Live Nation CFO Joe Berchold said at a recent industry conference that “this has not been a great secondary year on the sports side” and that some industry players are “focused on driving share in the secondary activity.”

In this tough environment, StubHub is holding its leading market position. Its gross merchandise sales were up 11% in the first half of 2025, to $4.4 billion, while revenue was up 3%, to $828 million.

On a GAAP basis, StubHub operated at close to break-even in the first half of 2025 excluding foreign exchange translation losses. Adjusted Ebitda, however, fell 26%, to $102 million, on what the company said was continued investment in its direct ticket sales business and “increased market spend” to accelerate market-share gains.

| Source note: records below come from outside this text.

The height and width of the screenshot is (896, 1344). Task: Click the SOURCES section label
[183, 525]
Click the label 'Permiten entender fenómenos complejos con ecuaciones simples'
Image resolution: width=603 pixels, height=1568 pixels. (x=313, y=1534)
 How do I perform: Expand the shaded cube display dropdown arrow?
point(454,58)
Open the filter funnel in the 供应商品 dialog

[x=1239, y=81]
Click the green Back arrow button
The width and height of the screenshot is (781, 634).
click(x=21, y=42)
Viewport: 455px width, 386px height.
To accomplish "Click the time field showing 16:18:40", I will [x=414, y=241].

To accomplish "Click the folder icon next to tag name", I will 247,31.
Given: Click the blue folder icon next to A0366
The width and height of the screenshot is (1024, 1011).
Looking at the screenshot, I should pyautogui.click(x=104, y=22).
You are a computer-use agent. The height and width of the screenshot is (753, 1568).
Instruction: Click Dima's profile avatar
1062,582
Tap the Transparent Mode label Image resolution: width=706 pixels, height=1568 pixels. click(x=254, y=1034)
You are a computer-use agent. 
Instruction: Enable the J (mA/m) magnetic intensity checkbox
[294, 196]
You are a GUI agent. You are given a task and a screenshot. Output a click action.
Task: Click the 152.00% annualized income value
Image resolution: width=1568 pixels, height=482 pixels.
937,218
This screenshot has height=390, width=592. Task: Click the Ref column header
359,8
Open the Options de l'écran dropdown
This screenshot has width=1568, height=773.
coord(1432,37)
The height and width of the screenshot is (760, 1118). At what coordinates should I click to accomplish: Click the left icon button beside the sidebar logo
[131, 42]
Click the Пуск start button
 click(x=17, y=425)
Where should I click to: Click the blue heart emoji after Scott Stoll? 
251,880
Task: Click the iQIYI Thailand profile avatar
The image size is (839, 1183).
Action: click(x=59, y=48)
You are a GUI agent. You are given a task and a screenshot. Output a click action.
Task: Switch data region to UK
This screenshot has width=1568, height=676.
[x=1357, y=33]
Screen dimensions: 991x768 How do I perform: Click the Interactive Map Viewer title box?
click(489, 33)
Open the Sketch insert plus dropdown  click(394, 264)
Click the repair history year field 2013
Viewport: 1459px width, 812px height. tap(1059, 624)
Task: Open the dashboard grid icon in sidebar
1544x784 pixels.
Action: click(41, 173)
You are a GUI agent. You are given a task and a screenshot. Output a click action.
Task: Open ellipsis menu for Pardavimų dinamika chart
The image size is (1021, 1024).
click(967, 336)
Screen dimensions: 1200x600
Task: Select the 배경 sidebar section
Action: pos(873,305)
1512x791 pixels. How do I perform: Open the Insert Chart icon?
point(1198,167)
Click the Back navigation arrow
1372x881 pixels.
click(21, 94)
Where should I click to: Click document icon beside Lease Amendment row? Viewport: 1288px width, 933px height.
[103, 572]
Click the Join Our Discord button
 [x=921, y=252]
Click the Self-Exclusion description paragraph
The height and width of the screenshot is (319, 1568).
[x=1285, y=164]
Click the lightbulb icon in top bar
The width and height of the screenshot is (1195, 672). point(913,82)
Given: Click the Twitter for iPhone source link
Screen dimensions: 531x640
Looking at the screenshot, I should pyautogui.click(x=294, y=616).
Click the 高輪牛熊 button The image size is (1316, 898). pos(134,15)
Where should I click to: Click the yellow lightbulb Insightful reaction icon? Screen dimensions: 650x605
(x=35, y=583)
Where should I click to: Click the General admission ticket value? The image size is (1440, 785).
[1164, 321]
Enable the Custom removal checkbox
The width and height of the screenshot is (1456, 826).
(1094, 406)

StubHub’s spending on the direct market makes strategic sense—the primary ticket business is more profitable than the secondary market. But Ticketmaster dominates the business. It has an estimated market share well above 50% to go along with a 25% share of the North American secondary market, making it the No. 2 player behind StubHub.

Against that backdrop, StubHub has set long-term financial targets of 20% annual gains in gross merchandise sales, with Ebitda margins of 35%-40%, compared with 12% in the first half. Those targets look optimistic given recent trends and Ticketmaster’s strengths.

Unfortunately, StubHub’s valuation leaves no room for error. Shares, at the midpoint of the pricing range, look rich at about 30 times 2024 earnings before interest, taxes, depreciation and amortization of $299 million. Live Nation Entertainment, the leader in live entertainment, trades for about 17 times trailing Ebitda.

StubHub is one ticket investors don’t need to buy.